Source: Plan, Do, Study, Act (PDSA) cycles and the model for improvement
1. The framework
This consists of three questions that help define the “what” and “how” of an improvement project (in this case an audit).
The questions are:
- "What are we trying to accomplish?" – the aim
- "How will we know that a change is an improvement?" – what measures of success will be used?
- "What changes can we make that will result in improvement?" – the concept to be tested
2. The PDSA cycle
This is often referred to as the “engine” for creating, testing and carrying out the proposed changes. More than one cycle is usually required; each one is intended to be short, rapid and frequent, with the results used to inform and refine the next. This allows an ongoing process of continuous learning and improvement.
Each PDSA cycle includes four stages:
- Plan – decide what the change to be tested is and how this will be done
- Do – carry out the plan and collect the data
- Study – analyse the data, assess the impact of the change and reflect on what was learned
- Act – plan the next cycle or implement the changes from your plan
Claiming credits for Te Whanake CPD programme requirements
Practice or clinical audits are useful tools for improving clinical practice and credits can be claimed towards the Patient Outcomes (Improving Patient Care and Health Outcomes) learning category of the Te Whanake CPD programme, on a two credit per learning hour basis. A minimum of 12 credits is required in the Patient Outcomes category over a triennium (three years).

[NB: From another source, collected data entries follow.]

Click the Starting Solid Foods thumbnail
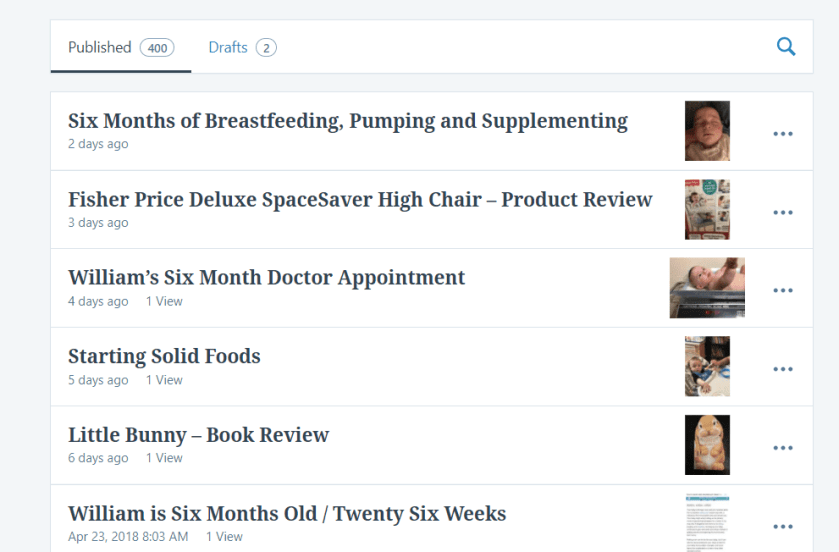 tap(707, 366)
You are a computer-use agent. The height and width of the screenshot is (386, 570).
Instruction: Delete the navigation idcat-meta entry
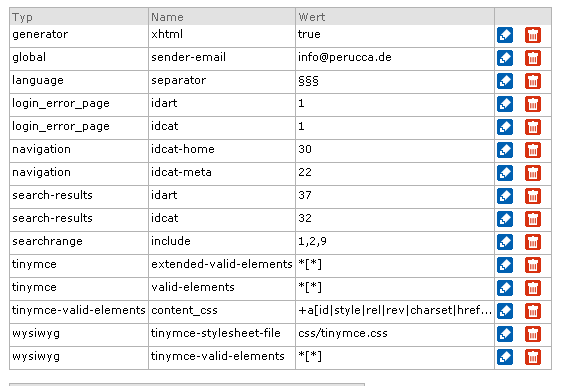point(533,173)
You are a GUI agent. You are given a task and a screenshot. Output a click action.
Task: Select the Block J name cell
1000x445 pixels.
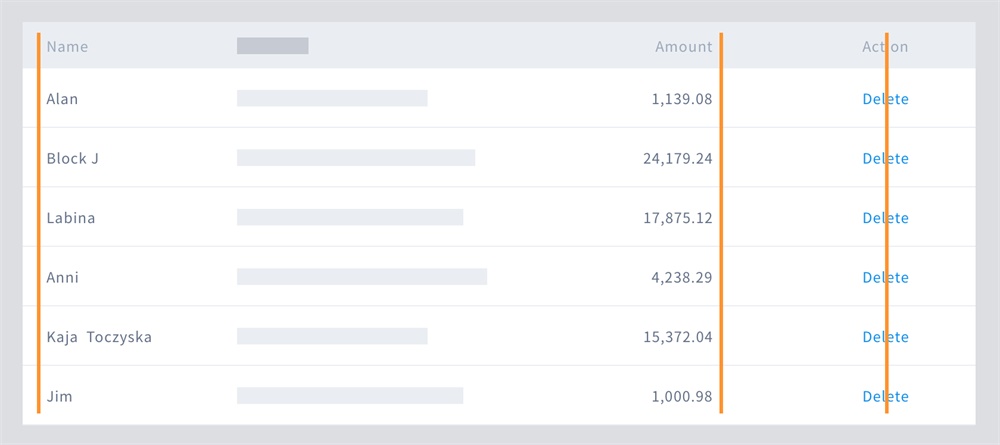pos(72,158)
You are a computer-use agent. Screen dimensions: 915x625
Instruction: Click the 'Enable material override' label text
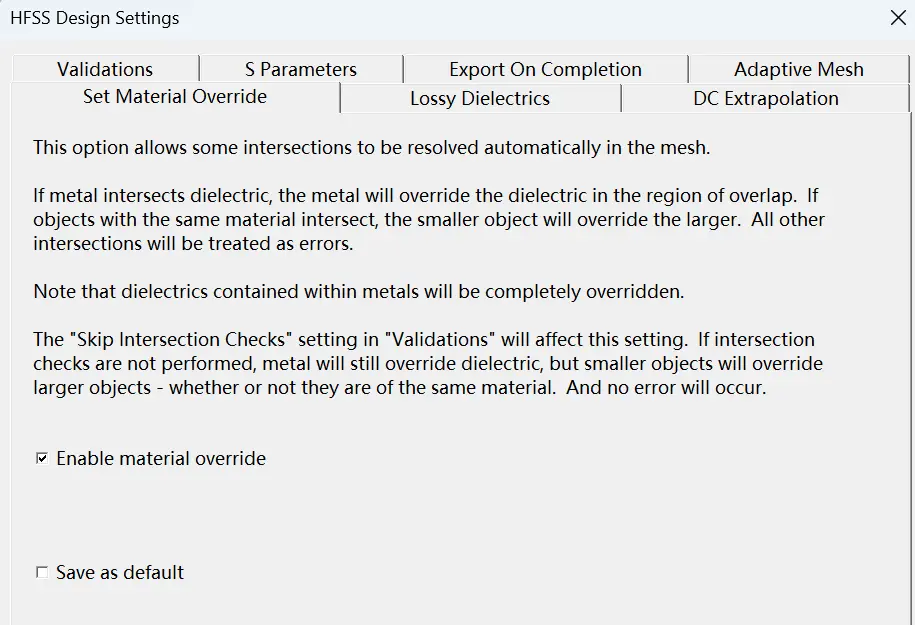tap(161, 458)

Any data driven activity that assesses the outcomes and quality of general practice work can be used to gain credits in the Patient Outcomes learning category. Under the refreshed Te Whanake CPD programme, audits are not compulsory and the RNZCGP also no longer requires that clinical audits are approved prior to use. The college recommends the PDSA format for developing and checking the relevance of a clinical audit.
To claim points go to the RNZCGP website: www.rnzcgp.org.nz
If a clinical audit is completed as part of Te Whanake requirements, the RNZCGP continues to encourage that evidence of participation in the audit be attached to your recorded activity. Evidence can include:
- A summary of the data collected
- An Audit of Medical Practice (CQI) Activity summary sheet (Appendix 1 in this audit or available on the
RNZCGP website).
N.B. Audits can also be completed by other health professionals working in primary care (particularly prescribers), if relevant. Check with your accrediting authority as to documentation requirements.